PROBLEM DESCRIPTION:
Each record listed below is to be output exactly as written.

EXERCISE DATA:
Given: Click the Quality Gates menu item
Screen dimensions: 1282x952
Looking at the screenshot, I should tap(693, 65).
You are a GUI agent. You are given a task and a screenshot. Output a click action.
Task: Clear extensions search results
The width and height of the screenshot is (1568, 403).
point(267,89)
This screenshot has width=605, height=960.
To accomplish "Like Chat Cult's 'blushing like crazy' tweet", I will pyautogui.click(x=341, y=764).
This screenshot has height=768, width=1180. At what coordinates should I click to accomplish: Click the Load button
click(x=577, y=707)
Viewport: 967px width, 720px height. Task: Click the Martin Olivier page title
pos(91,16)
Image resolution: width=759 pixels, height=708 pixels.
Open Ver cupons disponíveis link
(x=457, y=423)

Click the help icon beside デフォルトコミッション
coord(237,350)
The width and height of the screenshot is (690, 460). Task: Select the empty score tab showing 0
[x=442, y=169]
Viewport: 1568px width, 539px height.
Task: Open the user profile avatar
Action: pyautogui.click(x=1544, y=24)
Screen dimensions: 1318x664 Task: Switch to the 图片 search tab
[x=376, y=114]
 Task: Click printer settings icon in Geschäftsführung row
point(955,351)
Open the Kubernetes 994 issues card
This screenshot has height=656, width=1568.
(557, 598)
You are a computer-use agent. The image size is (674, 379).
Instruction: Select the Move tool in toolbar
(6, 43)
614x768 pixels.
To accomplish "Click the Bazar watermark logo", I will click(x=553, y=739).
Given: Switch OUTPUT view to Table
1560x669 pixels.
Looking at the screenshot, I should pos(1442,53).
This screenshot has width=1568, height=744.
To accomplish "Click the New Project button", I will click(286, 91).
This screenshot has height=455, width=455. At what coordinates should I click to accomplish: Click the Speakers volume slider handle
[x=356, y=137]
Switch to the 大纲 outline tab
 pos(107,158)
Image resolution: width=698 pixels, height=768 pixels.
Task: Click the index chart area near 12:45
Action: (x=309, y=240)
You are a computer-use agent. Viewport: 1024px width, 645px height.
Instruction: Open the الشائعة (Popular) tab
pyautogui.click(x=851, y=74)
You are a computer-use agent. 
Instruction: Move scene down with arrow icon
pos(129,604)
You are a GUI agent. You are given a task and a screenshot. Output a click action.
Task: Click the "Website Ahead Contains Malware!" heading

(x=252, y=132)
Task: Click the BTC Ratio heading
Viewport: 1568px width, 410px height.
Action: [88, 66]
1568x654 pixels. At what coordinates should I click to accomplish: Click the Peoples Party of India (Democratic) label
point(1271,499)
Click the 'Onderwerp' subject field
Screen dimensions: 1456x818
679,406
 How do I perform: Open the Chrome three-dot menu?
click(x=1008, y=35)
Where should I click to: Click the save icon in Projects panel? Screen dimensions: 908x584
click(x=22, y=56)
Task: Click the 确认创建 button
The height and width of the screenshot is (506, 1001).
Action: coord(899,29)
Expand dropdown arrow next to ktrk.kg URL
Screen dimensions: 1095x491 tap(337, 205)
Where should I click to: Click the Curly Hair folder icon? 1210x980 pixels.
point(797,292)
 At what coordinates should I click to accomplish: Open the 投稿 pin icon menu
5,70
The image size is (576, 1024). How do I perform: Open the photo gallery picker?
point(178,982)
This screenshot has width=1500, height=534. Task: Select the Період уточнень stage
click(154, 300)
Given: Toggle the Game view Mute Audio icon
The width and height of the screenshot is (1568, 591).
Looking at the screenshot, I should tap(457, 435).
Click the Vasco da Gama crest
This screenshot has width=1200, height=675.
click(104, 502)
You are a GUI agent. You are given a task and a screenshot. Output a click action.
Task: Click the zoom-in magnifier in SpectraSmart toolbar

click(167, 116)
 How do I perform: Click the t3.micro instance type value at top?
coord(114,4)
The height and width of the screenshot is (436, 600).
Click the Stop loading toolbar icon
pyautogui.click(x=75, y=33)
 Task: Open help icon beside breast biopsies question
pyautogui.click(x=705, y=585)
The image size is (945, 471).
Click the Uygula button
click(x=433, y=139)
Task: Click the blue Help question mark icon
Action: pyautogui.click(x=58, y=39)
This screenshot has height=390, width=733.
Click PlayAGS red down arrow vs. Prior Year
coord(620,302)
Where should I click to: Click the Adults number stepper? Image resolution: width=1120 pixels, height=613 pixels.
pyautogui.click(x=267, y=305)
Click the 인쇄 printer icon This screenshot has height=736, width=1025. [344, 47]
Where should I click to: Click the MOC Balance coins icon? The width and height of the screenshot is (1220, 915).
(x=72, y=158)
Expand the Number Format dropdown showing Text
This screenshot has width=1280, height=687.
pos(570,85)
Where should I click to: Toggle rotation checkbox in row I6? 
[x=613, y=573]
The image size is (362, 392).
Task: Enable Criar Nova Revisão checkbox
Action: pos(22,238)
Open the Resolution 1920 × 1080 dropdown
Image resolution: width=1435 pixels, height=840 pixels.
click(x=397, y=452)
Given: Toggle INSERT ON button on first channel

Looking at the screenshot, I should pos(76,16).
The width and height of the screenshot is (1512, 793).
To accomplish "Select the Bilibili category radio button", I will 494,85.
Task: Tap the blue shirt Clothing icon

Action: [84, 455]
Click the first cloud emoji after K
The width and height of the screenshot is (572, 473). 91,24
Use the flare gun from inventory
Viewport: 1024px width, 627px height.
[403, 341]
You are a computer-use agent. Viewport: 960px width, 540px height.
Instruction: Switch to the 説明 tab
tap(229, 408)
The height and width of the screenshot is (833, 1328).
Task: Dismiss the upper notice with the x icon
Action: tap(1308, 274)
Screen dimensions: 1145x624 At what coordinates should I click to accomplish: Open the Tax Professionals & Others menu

ANSWER AREA:
Given: Click the Quality Gates menu item
Screen dimensions: 1282x952
Looking at the screenshot, I should tap(693, 65).
You are a GUI agent. You are given a task and a screenshot. Output a click action.
Task: Clear extensions search results
The width and height of the screenshot is (1568, 403).
point(267,89)
This screenshot has width=605, height=960.
To accomplish "Like Chat Cult's 'blushing like crazy' tweet", I will pyautogui.click(x=341, y=764).
This screenshot has height=768, width=1180. At what coordinates should I click to accomplish: Click the Load button
click(x=577, y=707)
Viewport: 967px width, 720px height. Task: Click the Martin Olivier page title
pos(91,16)
Image resolution: width=759 pixels, height=708 pixels.
Open Ver cupons disponíveis link
(x=457, y=423)

Click the help icon beside デフォルトコミッション
coord(237,350)
The width and height of the screenshot is (690, 460). Task: Select the empty score tab showing 0
[x=442, y=169]
Viewport: 1568px width, 539px height.
Task: Open the user profile avatar
Action: pyautogui.click(x=1544, y=24)
Screen dimensions: 1318x664 Task: Switch to the 图片 search tab
[x=376, y=114]
 Task: Click printer settings icon in Geschäftsführung row
point(955,351)
Open the Kubernetes 994 issues card
This screenshot has height=656, width=1568.
(557, 598)
You are a computer-use agent. The image size is (674, 379).
Instruction: Select the Move tool in toolbar
(6, 43)
614x768 pixels.
To accomplish "Click the Bazar watermark logo", I will click(x=553, y=739).
Given: Switch OUTPUT view to Table
1560x669 pixels.
Looking at the screenshot, I should pos(1442,53).
This screenshot has width=1568, height=744.
To accomplish "Click the New Project button", I will click(286, 91).
This screenshot has height=455, width=455. At what coordinates should I click to accomplish: Click the Speakers volume slider handle
[x=356, y=137]
Switch to the 大纲 outline tab
 pos(107,158)
Image resolution: width=698 pixels, height=768 pixels.
Task: Click the index chart area near 12:45
Action: (x=309, y=240)
You are a computer-use agent. Viewport: 1024px width, 645px height.
Instruction: Open the الشائعة (Popular) tab
pyautogui.click(x=851, y=74)
You are a computer-use agent. 
Instruction: Move scene down with arrow icon
pos(129,604)
You are a GUI agent. You are given a task and a screenshot. Output a click action.
Task: Click the "Website Ahead Contains Malware!" heading

(x=252, y=132)
Task: Click the BTC Ratio heading
Viewport: 1568px width, 410px height.
Action: [88, 66]
1568x654 pixels. At what coordinates should I click to accomplish: Click the Peoples Party of India (Democratic) label
point(1271,499)
Click the 'Onderwerp' subject field
Screen dimensions: 1456x818
679,406
 How do I perform: Open the Chrome three-dot menu?
click(x=1008, y=35)
Where should I click to: Click the save icon in Projects panel? Screen dimensions: 908x584
click(x=22, y=56)
Task: Click the 确认创建 button
The height and width of the screenshot is (506, 1001).
Action: coord(899,29)
Expand dropdown arrow next to ktrk.kg URL
Screen dimensions: 1095x491 tap(337, 205)
Where should I click to: Click the Curly Hair folder icon? 1210x980 pixels.
point(797,292)
 At what coordinates should I click to accomplish: Open the 投稿 pin icon menu
5,70
The image size is (576, 1024). How do I perform: Open the photo gallery picker?
point(178,982)
This screenshot has width=1500, height=534. Task: Select the Період уточнень stage
click(154, 300)
Given: Toggle the Game view Mute Audio icon
The width and height of the screenshot is (1568, 591).
Looking at the screenshot, I should tap(457, 435).
Click the Vasco da Gama crest
This screenshot has width=1200, height=675.
click(104, 502)
You are a GUI agent. You are given a task and a screenshot. Output a click action.
Task: Click the zoom-in magnifier in SpectraSmart toolbar

click(167, 116)
 How do I perform: Click the t3.micro instance type value at top?
coord(114,4)
The height and width of the screenshot is (436, 600).
Click the Stop loading toolbar icon
pyautogui.click(x=75, y=33)
 Task: Open help icon beside breast biopsies question
pyautogui.click(x=705, y=585)
The image size is (945, 471).
Click the Uygula button
click(x=433, y=139)
Task: Click the blue Help question mark icon
Action: pyautogui.click(x=58, y=39)
This screenshot has height=390, width=733.
Click PlayAGS red down arrow vs. Prior Year
coord(620,302)
Where should I click to: Click the Adults number stepper? Image resolution: width=1120 pixels, height=613 pixels.
pyautogui.click(x=267, y=305)
Click the 인쇄 printer icon This screenshot has height=736, width=1025. [344, 47]
Where should I click to: Click the MOC Balance coins icon? The width and height of the screenshot is (1220, 915).
(x=72, y=158)
Expand the Number Format dropdown showing Text
This screenshot has width=1280, height=687.
pos(570,85)
Where should I click to: Toggle rotation checkbox in row I6? 
[x=613, y=573]
The image size is (362, 392).
Task: Enable Criar Nova Revisão checkbox
Action: pos(22,238)
Open the Resolution 1920 × 1080 dropdown
Image resolution: width=1435 pixels, height=840 pixels.
click(x=397, y=452)
Given: Toggle INSERT ON button on first channel

Looking at the screenshot, I should pos(76,16).
The width and height of the screenshot is (1512, 793).
To accomplish "Select the Bilibili category radio button", I will 494,85.
Task: Tap the blue shirt Clothing icon

Action: [84, 455]
Click the first cloud emoji after K
The width and height of the screenshot is (572, 473). 91,24
Use the flare gun from inventory
Viewport: 1024px width, 627px height.
[403, 341]
You are a computer-use agent. Viewport: 960px width, 540px height.
Instruction: Switch to the 説明 tab
tap(229, 408)
The height and width of the screenshot is (833, 1328).
Task: Dismiss the upper notice with the x icon
Action: tap(1308, 274)
Screen dimensions: 1145x624 At what coordinates should I click to accomplish: Open the Tax Professionals & Others menu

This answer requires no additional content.